New functionality in SQL Server 2014 – Part 1- Modifiable Column Store Index

Article
01/16/2014

As you dear reader realized, there was not that much activity on our blog over the last few months. Reason for the lower output of blogs certainly has to do with work that the team is performing right now in different projects with SAP. One of the projects we were working on hard is SQL Server 2014. Something we want to go into details in a few articles on this blog site.

Overall SQL Server 2014 is a development which mainly focused in the following areas.

Extending the capabilities of SQL Server’s Column Store Index as it got introduced with SQL Server 2012
Introduction of In-memory-OLTP
Introduction of a few functionalities which integrates SQL Server better into Windows Azure Infrastructure as a Service (IaaS) scenarios
A new Cardinality Estimation for the SQL Server Query Optimizer
Plus a larger list of smaller improvement which we as those apply will describe in the series of blogs

In September CTP2 of SQL Server 2014 got released. This was the last CTP before we will publish SQL Server 2014 to the public in the first half of 2014. As usual all the preparations with SAP are in place to start the evaluation process as soon as SQL Server 2014 is released to the public. Details about the supported SAP releases will be discussed in a later blog entry. But it is not planned to be massively different from what is supported with SQL Server 2012.

When looking at some of the features as Column Store Indexes or our In-Memory-OLTP one will see differences to some of our competitors in this space. Especially to some that also have Column Store and/or in-memory functionality. Background for these differences have to do with some overarching principles or facts taken into account when developing new functionality for SQL Server.

As such can be listed:

Investment protection of millions of customers who invested into SQL Server. Features that are meaningful and open up new type of applications for RDBMS need to be integrated into the existing SQL Server RDBMS framework. Creating just another new engine is not acceptable for the most of customers and partners who invested a lot of money and resources into existing SQL Server engines.
Ability to have SQL Server leveraging new functionality on existing commodity hardware – no hard requirement to buy new hardware or expensive appliances to leverage features like Column Store Indexes or In-Memory-OLTP
Features of SQL Server should be usable on typical Infrastructure as a Service (IaaS) Cloud providers. Hardware used by typical IaaS Service providers, like Microsoft with Windows Azure, is commodity hardware though not with huge amounts of CPUs and Terabytes of memory as we find it for very high-end DBMS servers at customer sites. The price points which make IaaS Services with e.g. Windows Azure so attractive are achieved by using hardware with a very excellent price/performance ratio. Today (around January 2014) this usually is 2-socket hardware with moderate memory of around 128GB to 256GB. The ability for our customers to leverage new SQL Server features in Virtual machines running on such type of hardware is very important for feature design in SQL Server
Integration of new functionality into existing HA/DR frameworks is key. In order to enable consumption of new functionality implemented in SQL Server, ideally there are no changes required in HA/DR configurations for mission critical configurations. Nor should 3^rd party software which is used for operational and administrative process such as backup/restore require adaption or changes.

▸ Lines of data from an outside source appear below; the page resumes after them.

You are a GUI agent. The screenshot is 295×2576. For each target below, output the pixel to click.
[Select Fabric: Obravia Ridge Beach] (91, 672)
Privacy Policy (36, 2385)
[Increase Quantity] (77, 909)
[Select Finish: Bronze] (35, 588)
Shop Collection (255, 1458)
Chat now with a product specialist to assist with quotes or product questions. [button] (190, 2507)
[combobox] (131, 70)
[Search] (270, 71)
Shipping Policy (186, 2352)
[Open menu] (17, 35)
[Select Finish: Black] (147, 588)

Given these four items as principles, solutions as they showed up in SQL Server 2012 and will show up in SQL Server 2014 might look differently than the solutions presented by some of our competitors. Some competitive products were created without any installed customer base or do have a different customer base where the main hardware used is not commodity based, but more based on proprietary hardware with a complete different price point and also no strings attached to any IaaS Service offers.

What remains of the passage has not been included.